I am still trying to learn how to fish Berlin the best for those eyes. Usually would always be out on Mosquito because that's the lake I really first started fishing for eyes on.


----------



## chaunc (Apr 11, 2004)

Pymy in April, mosquito in may and June, Pymy and Erie in July and August, and Shenango the rest of the year. Ky lake in late march and early April to start my season.


----------



## fishingful (Apr 5, 2004)

I fish mosquito and Berlin. I catch the extreem at berlin. All large fish or all small. Can't seem to get them all the time. But mosquito I can almost always pull a few fish. Sometimes with a few larger ones mixed in.

I have fished mosquito way longer.

I haven't figured out westbranch yet


----------



## lawrence p (Sep 3, 2015)

I am with you Erie is my fav but mosquito and pymatuming are 10 min rather way for me.


----------



## 1MoreKast (Mar 15, 2008)

Milton and WB before the crazies are out there....Maybe not large numbers of eyes but you can catch your limit and their size is pretty notable.

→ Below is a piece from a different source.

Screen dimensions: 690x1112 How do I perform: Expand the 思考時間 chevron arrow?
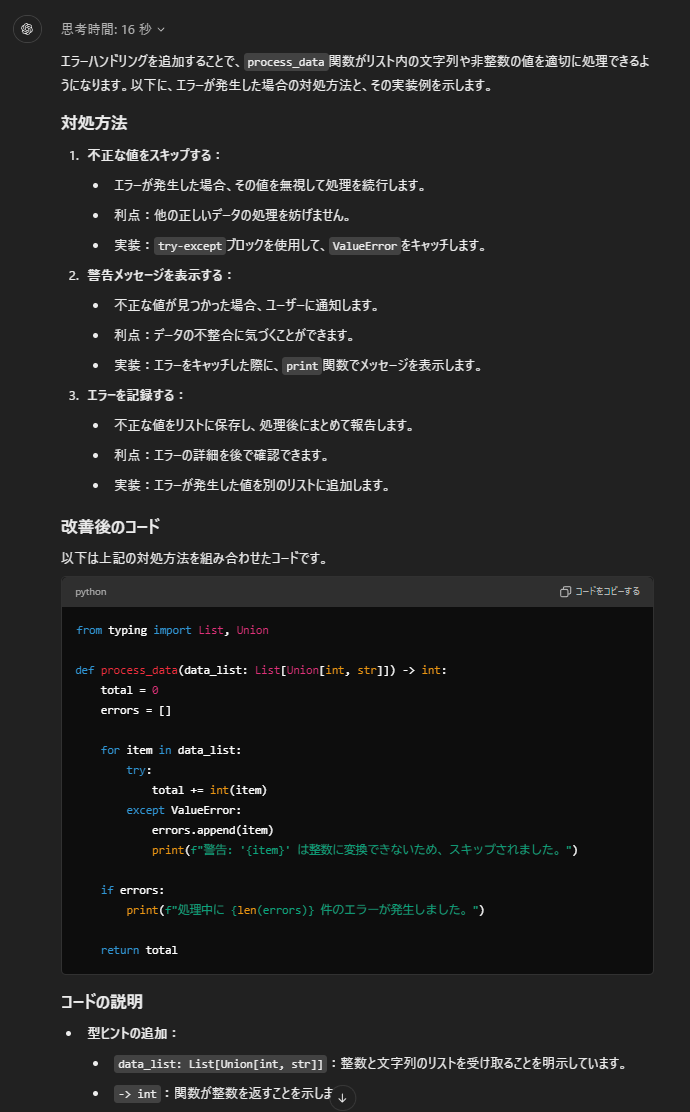(162, 30)
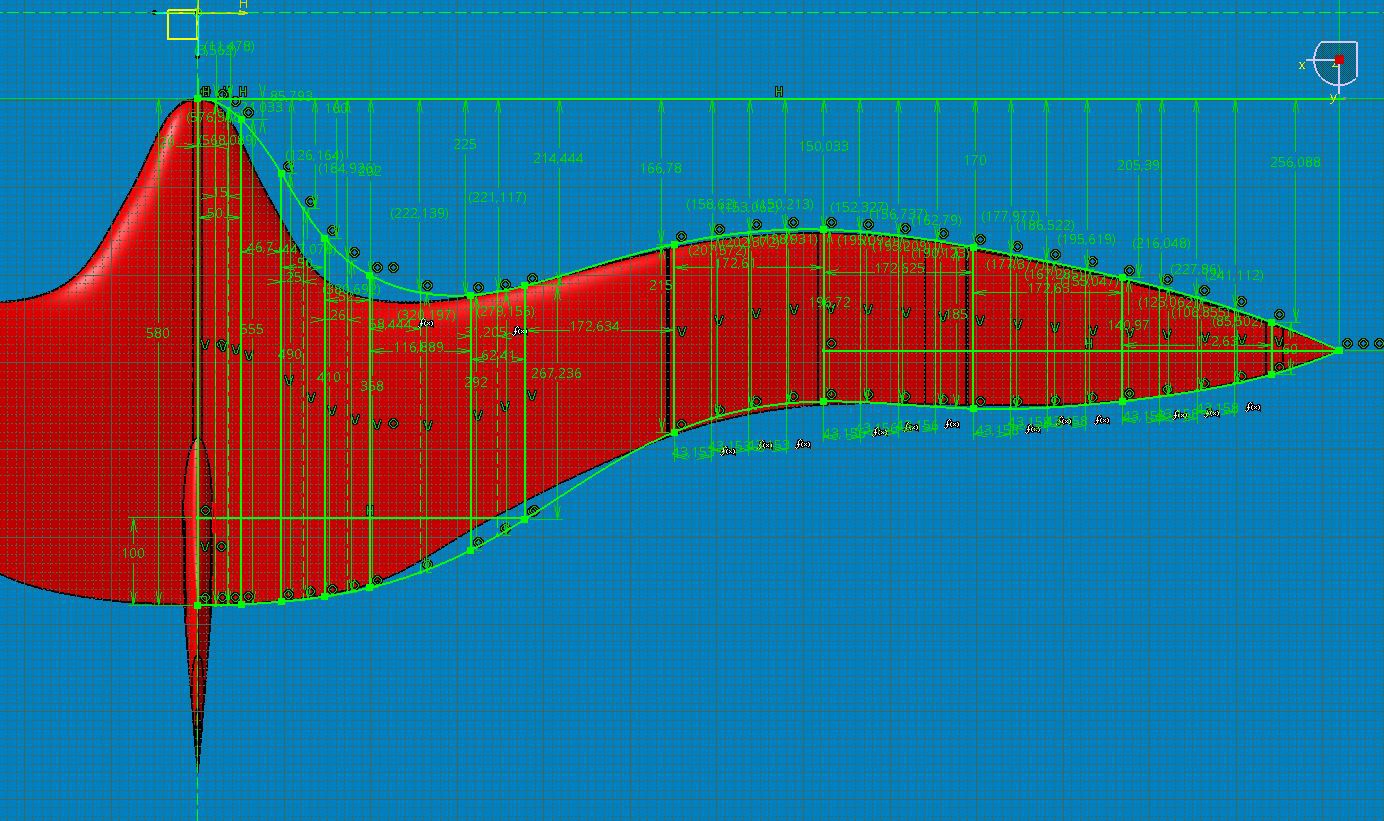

Can really pull up some slobs for being Inland Lake fish.


----------



## hurricanshawn86 (Jun 12, 2015)

Mosquito my all time spring n ice fishing lake mainly cause I know it inside n out but erie is where I rather be at


----------



## reelwonders (Apr 10, 2016)

Have fished Mosquito since I could walk... so I'm partial. If it wasn't for the fact I have to drive PAST mosquito to get to Pymatunig, I'd probably say it's my favorite... IMHO, the fish there seem to be healthier (maybe because of the size limit?) and I get them there just as easily as squito.... BUT.... it's hard to drive past guaranteed fishing for just slightly better....


----------



## mosquito walleye (Aug 3, 2012)

The horsepower limit is what was always stopping me from fishing Pymatuning more. My new boat will also have a 9.9 kicker which I guess will allow me to get on that lake a little more.


----------



## Mooner (Feb 12, 2017)

I'm in agreement with MW...Mosquito is my "go to" lake, since I lived very near it for most of my life, but Erie is tops of them all. Thing is, I live much closer to West Branch than the others now, and haven't been on it yet, but sure hope for some tight lines there this year. Berlin isn't far, either...so I'll be checking that out too. Did I hear correctly that Berlin has some extreme and sudden depth changes?


----------



## twistedcatfish1971 (Jul 21, 2013)

For me it's the branch...been fishing it hard for 3 years and every year it has produced something of great significance. I just stuck with the resiviour and took notes everytime out. I'm not saying I've got the place down its a very hard resiviour to figure out but westbranch is my absolute favorite.


----------



## Mooner (Feb 12, 2017)

twistedcatfish1971 said:


> For me it's the branch...been fishing it hard for 3 years and every year it has produced something of great significance. I just stuck with the resiviour and took notes everytime out. I'm not saying I've got the place down its a very hard resiviour to figure out but westbranch is my absolute favorite.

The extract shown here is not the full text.